## [To do]
Would you restate all the data that follows, word for word?

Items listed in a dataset
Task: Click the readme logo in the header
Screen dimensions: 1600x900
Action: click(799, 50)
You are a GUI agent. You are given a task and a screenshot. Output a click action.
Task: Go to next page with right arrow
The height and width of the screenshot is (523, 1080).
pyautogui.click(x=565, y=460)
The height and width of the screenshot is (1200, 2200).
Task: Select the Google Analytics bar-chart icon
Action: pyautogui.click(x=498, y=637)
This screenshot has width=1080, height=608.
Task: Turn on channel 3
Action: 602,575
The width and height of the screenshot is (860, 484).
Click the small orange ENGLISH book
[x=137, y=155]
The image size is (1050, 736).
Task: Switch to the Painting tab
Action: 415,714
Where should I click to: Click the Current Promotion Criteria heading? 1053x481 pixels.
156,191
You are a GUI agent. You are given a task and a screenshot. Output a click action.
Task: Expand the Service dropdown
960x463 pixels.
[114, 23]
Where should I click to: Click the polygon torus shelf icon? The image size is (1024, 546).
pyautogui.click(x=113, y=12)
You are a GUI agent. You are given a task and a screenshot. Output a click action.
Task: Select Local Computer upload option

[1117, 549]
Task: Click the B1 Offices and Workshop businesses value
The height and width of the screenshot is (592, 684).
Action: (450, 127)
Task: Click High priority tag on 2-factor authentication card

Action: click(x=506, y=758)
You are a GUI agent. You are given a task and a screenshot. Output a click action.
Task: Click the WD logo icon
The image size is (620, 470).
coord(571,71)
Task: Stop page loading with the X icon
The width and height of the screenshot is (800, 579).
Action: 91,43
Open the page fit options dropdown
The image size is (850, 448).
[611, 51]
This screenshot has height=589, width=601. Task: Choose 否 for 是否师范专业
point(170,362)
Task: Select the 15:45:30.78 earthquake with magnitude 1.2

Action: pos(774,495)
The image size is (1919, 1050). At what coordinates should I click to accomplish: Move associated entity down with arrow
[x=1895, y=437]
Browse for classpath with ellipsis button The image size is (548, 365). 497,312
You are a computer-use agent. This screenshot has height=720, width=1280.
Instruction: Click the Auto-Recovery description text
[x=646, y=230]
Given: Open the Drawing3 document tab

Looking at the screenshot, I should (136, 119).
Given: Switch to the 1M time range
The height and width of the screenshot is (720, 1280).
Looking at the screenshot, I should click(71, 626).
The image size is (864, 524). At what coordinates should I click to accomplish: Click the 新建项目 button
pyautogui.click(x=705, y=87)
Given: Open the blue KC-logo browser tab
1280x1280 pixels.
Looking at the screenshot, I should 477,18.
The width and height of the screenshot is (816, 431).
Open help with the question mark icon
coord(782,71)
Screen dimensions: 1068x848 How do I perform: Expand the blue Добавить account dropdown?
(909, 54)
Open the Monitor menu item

## [Final answer]
Task: Click the readme logo in the header
Screen dimensions: 1600x900
Action: click(799, 50)
You are a GUI agent. You are given a task and a screenshot. Output a click action.
Task: Go to next page with right arrow
The height and width of the screenshot is (523, 1080).
pyautogui.click(x=565, y=460)
The height and width of the screenshot is (1200, 2200).
Task: Select the Google Analytics bar-chart icon
Action: pyautogui.click(x=498, y=637)
This screenshot has width=1080, height=608.
Task: Turn on channel 3
Action: 602,575
The width and height of the screenshot is (860, 484).
Click the small orange ENGLISH book
[x=137, y=155]
The image size is (1050, 736).
Task: Switch to the Painting tab
Action: 415,714
Where should I click to: Click the Current Promotion Criteria heading? 1053x481 pixels.
156,191
You are a GUI agent. You are given a task and a screenshot. Output a click action.
Task: Expand the Service dropdown
960x463 pixels.
[114, 23]
Where should I click to: Click the polygon torus shelf icon? The image size is (1024, 546).
pyautogui.click(x=113, y=12)
You are a GUI agent. You are given a task and a screenshot. Output a click action.
Task: Select Local Computer upload option

[1117, 549]
Task: Click the B1 Offices and Workshop businesses value
The height and width of the screenshot is (592, 684).
Action: (450, 127)
Task: Click High priority tag on 2-factor authentication card

Action: click(x=506, y=758)
You are a GUI agent. You are given a task and a screenshot. Output a click action.
Task: Click the WD logo icon
The image size is (620, 470).
coord(571,71)
Task: Stop page loading with the X icon
The width and height of the screenshot is (800, 579).
Action: 91,43
Open the page fit options dropdown
The image size is (850, 448).
[611, 51]
This screenshot has height=589, width=601. Task: Choose 否 for 是否师范专业
point(170,362)
Task: Select the 15:45:30.78 earthquake with magnitude 1.2

Action: pos(774,495)
The image size is (1919, 1050). At what coordinates should I click to accomplish: Move associated entity down with arrow
[x=1895, y=437]
Browse for classpath with ellipsis button The image size is (548, 365). 497,312
You are a computer-use agent. This screenshot has height=720, width=1280.
Instruction: Click the Auto-Recovery description text
[x=646, y=230]
Given: Open the Drawing3 document tab

Looking at the screenshot, I should (136, 119).
Given: Switch to the 1M time range
The height and width of the screenshot is (720, 1280).
Looking at the screenshot, I should click(71, 626).
The image size is (864, 524). At what coordinates should I click to accomplish: Click the 新建项目 button
pyautogui.click(x=705, y=87)
Given: Open the blue KC-logo browser tab
1280x1280 pixels.
Looking at the screenshot, I should 477,18.
The width and height of the screenshot is (816, 431).
Open help with the question mark icon
coord(782,71)
Screen dimensions: 1068x848 How do I perform: Expand the blue Добавить account dropdown?
(909, 54)
Open the Monitor menu item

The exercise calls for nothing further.